La question, longtemps jugée théorique, s’invite désormais au cœur du débat économique allemand. « L’or allemand est-il toujours en sécurité aux États-Unis ? », s’interroge la Tagesschau, alors que plusieurs économistes plaident pour un rapatriement des réserves d’or conservées outre-Atlantique. En toile de fond, l’« imprévisibilité » du président américain Donald Trump et une relation transatlantique jugée de plus en plus fragile.
Selon le The Guardian, l’Allemagne détient les deuxièmes plus importantes réserves d’or au monde, derrière les États-Unis. Une part significative de ce stock, estimée à environ 164 milliards d’euros, est entreposée à New York, principalement dans les coffres de la Réserve fédérale. Un héritage de la guerre froide, lorsque conserver l’or à l’étranger répondait à des impératifs de sécurité et de liquidité.
Pour Emanuel Mönch, ancien directeur de la recherche à la Bundesbank, cette stratégie comporte désormais des risques. Dans les colonnes du journal économique Handelsblatt, il estime que « dans l’intérêt d’une plus grande indépendance stratégique vis-à-vis des États-Unis », la banque centrale allemande devrait envisager le rapatriement de ses lingots. Une position partagée par plusieurs experts, qui soulignent l’évolution du contexte politique américain.
L’or reste traditionnellement perçu comme une valeur refuge, reposant sur la confiance mutuelle entre banques centrales. Or, cette confiance serait fragilisée par les pressions politiques exercées, selon eux, sur la Réserve fédérale. Ces derniers mois, Donald Trump a multiplié les attaques verbales contre l’institution, accusée de nuire à sa politique économique par son indépendance.
Pour l’expert en métaux précieux Wolfgang Wrzesniok-Roßbach, le danger n’est pas immédiat mais réside dans un changement brutal de doctrine. « Les réserves d’or sont actuellement en sécurité aux États-Unis. Mais il se pourrait que demain le gouvernement américain déclare soudainement : “nous conservons les réserves d’or en gage” », avertit-il. Une hypothèse extrême, mais révélatrice d’un climat de méfiance croissant.

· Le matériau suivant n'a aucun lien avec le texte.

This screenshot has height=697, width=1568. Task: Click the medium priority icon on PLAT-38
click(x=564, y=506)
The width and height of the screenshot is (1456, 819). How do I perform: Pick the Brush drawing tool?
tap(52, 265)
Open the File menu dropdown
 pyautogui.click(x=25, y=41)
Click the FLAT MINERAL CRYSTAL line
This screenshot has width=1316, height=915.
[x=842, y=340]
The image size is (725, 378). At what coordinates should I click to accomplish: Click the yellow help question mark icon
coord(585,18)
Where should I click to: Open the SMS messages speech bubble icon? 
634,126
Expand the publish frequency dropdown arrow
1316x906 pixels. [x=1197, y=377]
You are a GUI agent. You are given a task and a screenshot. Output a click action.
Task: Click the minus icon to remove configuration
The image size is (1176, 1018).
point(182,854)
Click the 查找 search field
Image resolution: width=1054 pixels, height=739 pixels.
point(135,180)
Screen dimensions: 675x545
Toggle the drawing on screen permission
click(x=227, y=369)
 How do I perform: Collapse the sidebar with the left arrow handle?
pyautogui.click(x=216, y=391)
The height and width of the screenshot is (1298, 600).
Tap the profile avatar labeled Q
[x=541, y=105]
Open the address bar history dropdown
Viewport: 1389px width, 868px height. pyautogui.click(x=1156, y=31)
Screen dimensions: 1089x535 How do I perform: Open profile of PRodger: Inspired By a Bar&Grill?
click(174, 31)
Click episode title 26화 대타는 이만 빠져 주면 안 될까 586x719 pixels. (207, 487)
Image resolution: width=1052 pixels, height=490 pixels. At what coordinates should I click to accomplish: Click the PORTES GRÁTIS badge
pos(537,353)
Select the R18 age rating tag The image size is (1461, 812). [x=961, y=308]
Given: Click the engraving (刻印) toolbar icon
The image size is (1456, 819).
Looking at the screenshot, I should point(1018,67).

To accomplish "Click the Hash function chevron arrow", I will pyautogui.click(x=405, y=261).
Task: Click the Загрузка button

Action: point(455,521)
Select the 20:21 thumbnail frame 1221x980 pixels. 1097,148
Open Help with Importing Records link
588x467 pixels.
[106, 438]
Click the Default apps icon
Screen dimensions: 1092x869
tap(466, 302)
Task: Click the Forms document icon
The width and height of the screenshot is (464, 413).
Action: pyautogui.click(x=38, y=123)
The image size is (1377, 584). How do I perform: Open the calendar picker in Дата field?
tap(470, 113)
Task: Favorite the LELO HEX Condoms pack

Même constat du côté de Ulrike Neyer, professeure d’économie à l’université de Düsseldorf, qui affirme dans le Rheinische Post que « sous l’administration Trump, les États-Unis ne sont plus un partenaire fiable ». Une affirmation lourde de sens dans un pays où la stabilité monétaire demeure un pilier du consensus politique.
Malgré ces appels répétés, la Bundesbank reste inflexible. Citée par la Tagesschau, l’institution affirme que « le transfert des réserves d’or allemandes des États-Unis n’est pas à l’étude ». Une position prudente, qui tranche avec la montée des inquiétudes exprimées par une partie du monde académique et financier, et qui laisse ouverte la question de la souveraineté monétaire allemande à l’ère des tensions géopolitiques.